C. H. Roux; O. Brocq; V. Breuil; C. Albert; L. Euller-Ziegler


Rheumatology. 2007;46(4):695-698. 

In This Article

Abstract and Introduction

Objectives: Anti-tumour necrosis factor (TNF)-α therapies are considered category B drugs for pregnancy. Although sometimes prescribed to women of reproductive age, data in humans are limited with regard to safety for a developing fetus. The objectives of the present article are to report experience of anti-TNF-α use in pregnancy, and review the international literature.
Methods: Since 1999 the present authors have used anti-TNF-α (infliximab, etanercept, adalimumab) to treat patients with various chronic rheumatic conditions. All patients were prospectively followed during their treatment time and data were systematically collected.
Results: In a group of 442 patients treated with anti-TNF, three women with RA unexpectedly became pregnant One treated with etanercept chose a therapeutic termination at two and a half months, despite of any ultrasound anomaly, and satisfactory fetal growth. The other two patients (one with adalimumab exposure and one with etanercept exposure) delivered healthy infants. The following perinatal complications were observed: prematurity, neonatal jaundice, neonatal urinary Escherichia coli infection and adrenal congenital hyperplasia of probable hereditary origin.
Conclusions: To date, there is no evidence that TNF-α antagonists are associated with embryo toxicity, teratogenicity or increased pregnancy loss. However, caution should be taken when anti-TNF agents are used during pregnancy, as human experience is still extremely limited, particularly in patients with rheumatic diseases among whom there are several alarming reports. The potential risk should be balanced against the known risks associated with DMARDs and steroid therapy. Large registries will be necessary before firm conclusions can be drawn.

Tumour necrosis factor (TNF)-α has an important role in pregnancy. Mouse models have shown it to be one of several cytokines with a potent modulatory effect on early development.[1] By inducing cyclo-oxygenase 2 gene expression in early pregnancy,[2] TNF-α controls cyclo-oxygenases, thereby affecting blastocyst implantation, endometrial vascular permeability and uterine deciduation. It plays a role in the induction of labour, in synergy with other inflammatory cytokines to induce uterine contractions.[3] Levels in amniotic fluid and serum are high at the onset of labour and in pathological conditions such as infection and fetal growth retardation.
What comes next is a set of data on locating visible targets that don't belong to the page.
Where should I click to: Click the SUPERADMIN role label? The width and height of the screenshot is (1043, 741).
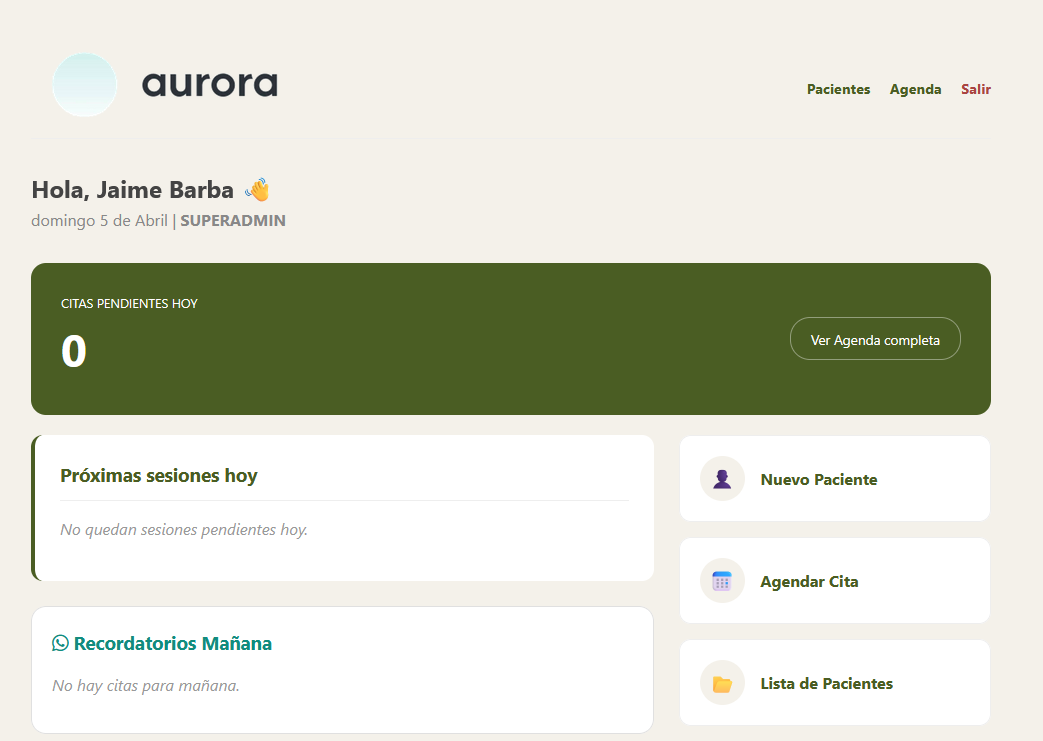click(232, 221)

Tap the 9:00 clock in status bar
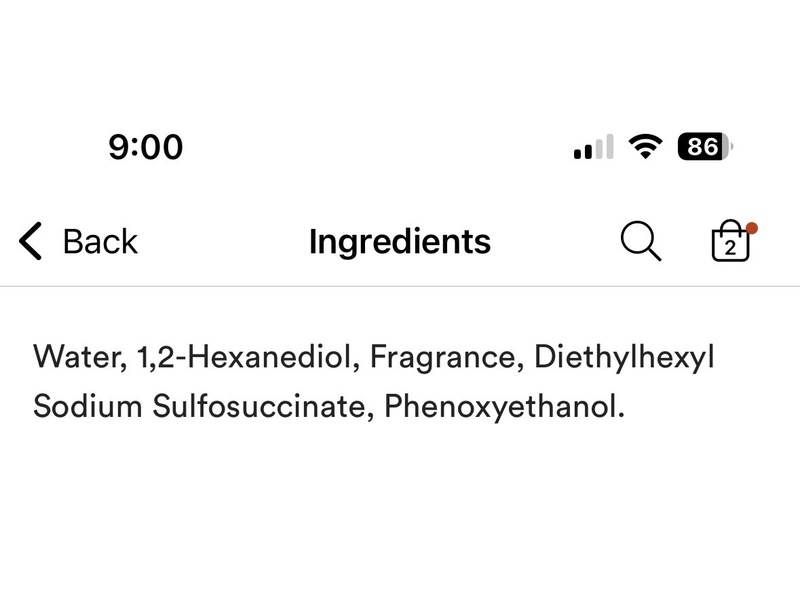pyautogui.click(x=145, y=148)
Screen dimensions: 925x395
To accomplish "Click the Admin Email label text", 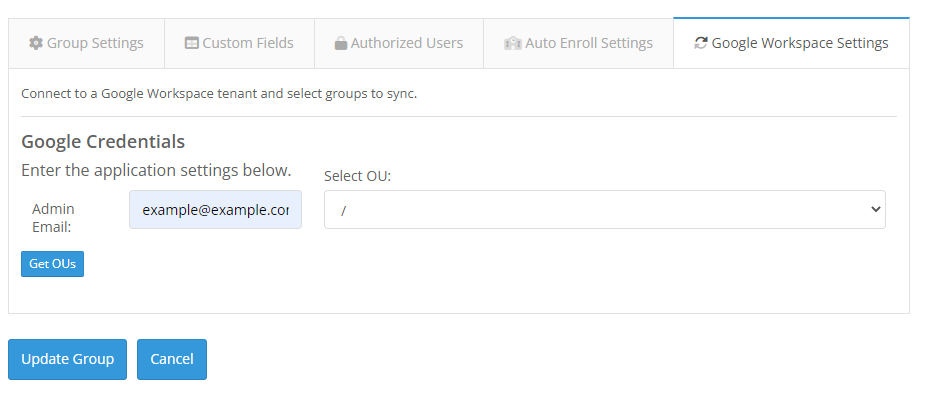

TNF-α production is low in the first gestational trimester, but increases thereafter, reaching a peak at the onset of labour.[3] It may mediate recurrent spontaneous abortion, and higher concentrations of serum TNF-α and of serum soluble TNF receptor 1 have been observed in women with unexplained early spontaneous abortion.[4] Anti-TNF-α is often prescribed to women of reproductive age who have rheumatological disorders, raising questions about its effect on pregnancy.